— WORK TO COMPLETE —
The lines below, from the one holding "Image resolution: width=548" through the one holding "The width and height of the screenshot is (1171, 597).", are to be restated word for word, with all images left out.

— RECORD EXTRACTS —
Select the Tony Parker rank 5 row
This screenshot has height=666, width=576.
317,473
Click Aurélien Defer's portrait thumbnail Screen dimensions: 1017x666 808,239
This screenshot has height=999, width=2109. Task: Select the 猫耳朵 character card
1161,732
--
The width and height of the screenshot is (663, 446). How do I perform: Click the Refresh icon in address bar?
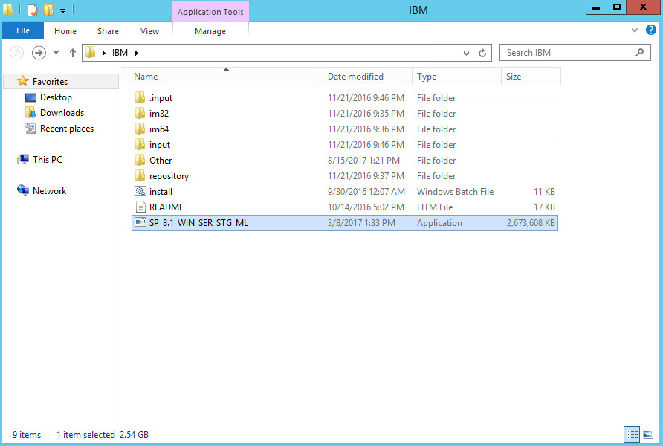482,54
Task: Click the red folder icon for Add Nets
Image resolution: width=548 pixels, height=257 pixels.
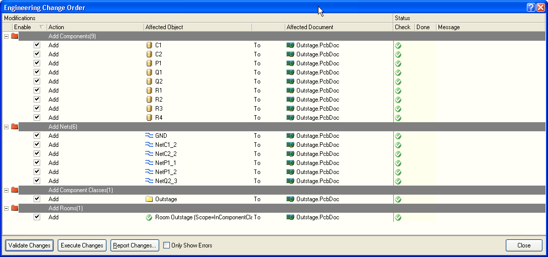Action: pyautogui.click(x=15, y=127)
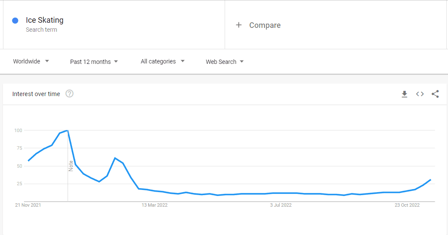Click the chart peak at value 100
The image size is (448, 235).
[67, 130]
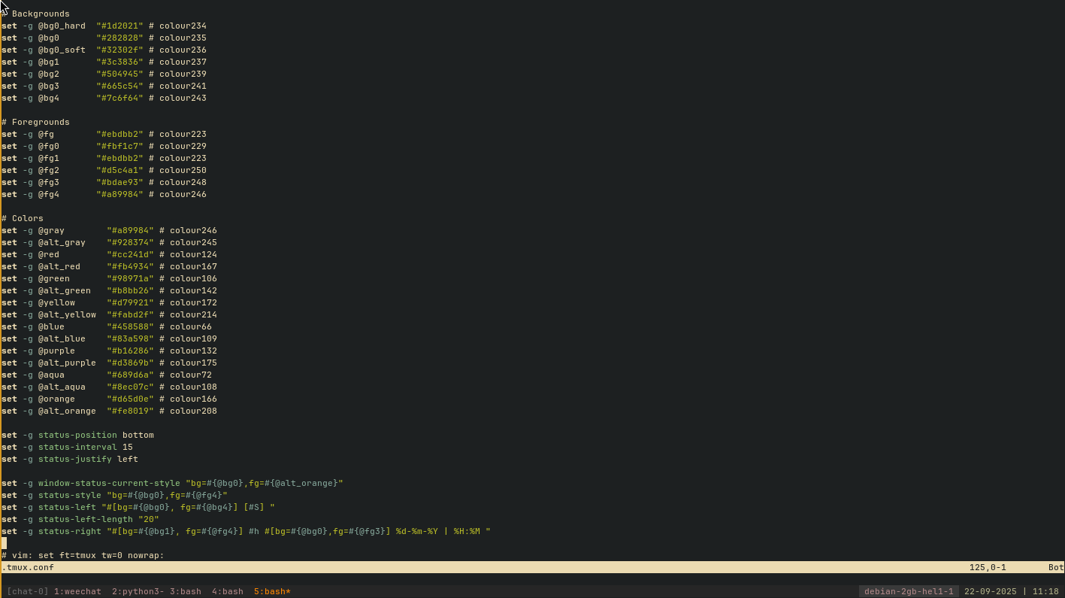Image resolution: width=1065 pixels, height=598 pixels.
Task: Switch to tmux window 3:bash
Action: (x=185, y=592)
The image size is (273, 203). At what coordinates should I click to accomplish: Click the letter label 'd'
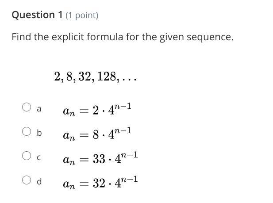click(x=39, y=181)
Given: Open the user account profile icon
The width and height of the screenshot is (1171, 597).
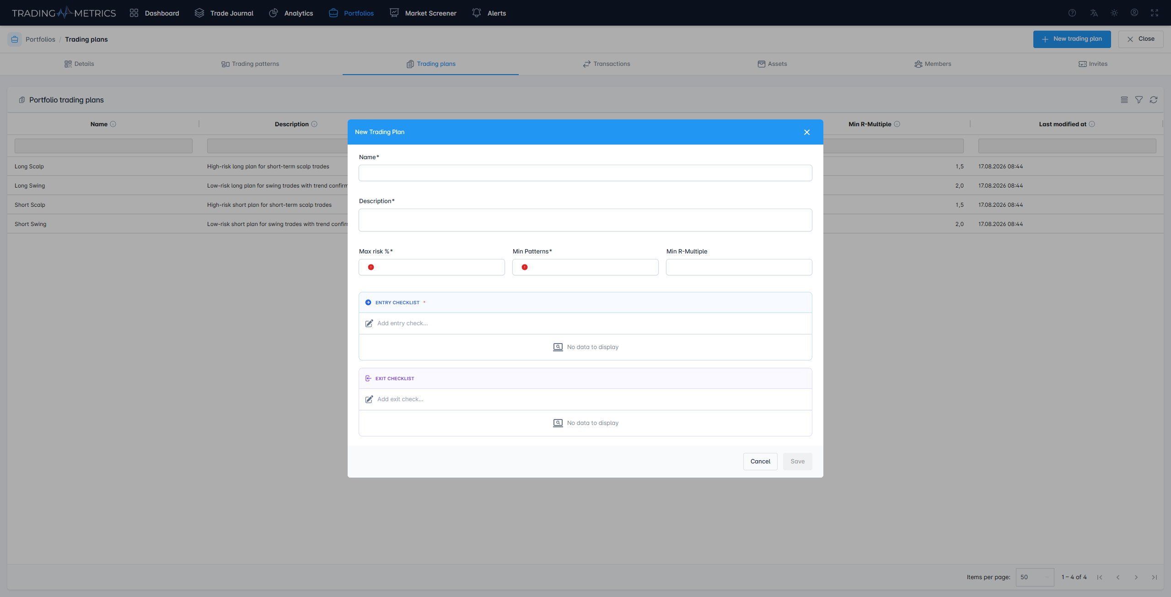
* * *
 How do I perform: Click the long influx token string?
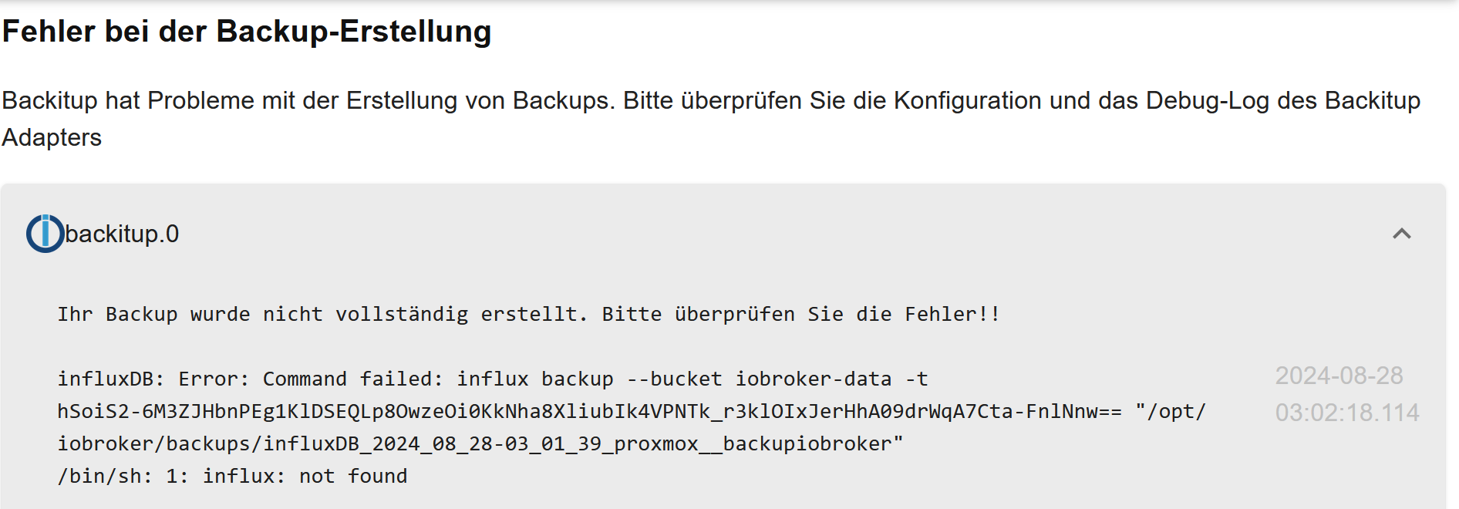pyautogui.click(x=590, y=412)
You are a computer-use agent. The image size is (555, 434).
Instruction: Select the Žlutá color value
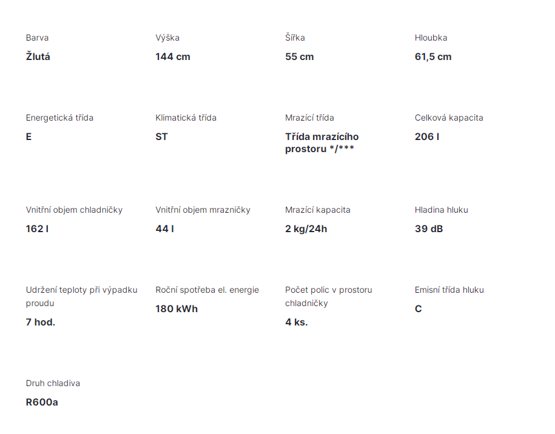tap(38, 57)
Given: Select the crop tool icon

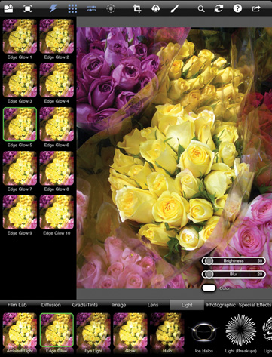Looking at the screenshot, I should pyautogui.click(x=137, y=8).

— TASK OUTPUT —
Image resolution: width=548 pixels, height=257 pixels.
Action: pyautogui.click(x=15, y=127)
Click the chart peak at value 100
The image size is (448, 235).
[67, 130]
Image resolution: width=1065 pixels, height=598 pixels.
Task: Switch to tmux window 3:bash
Action: (x=185, y=592)
The image size is (273, 203). At what coordinates should I click to accomplish: Click the letter label 'd'
click(x=39, y=181)
Given: Open the user account profile icon
The width and height of the screenshot is (1171, 597).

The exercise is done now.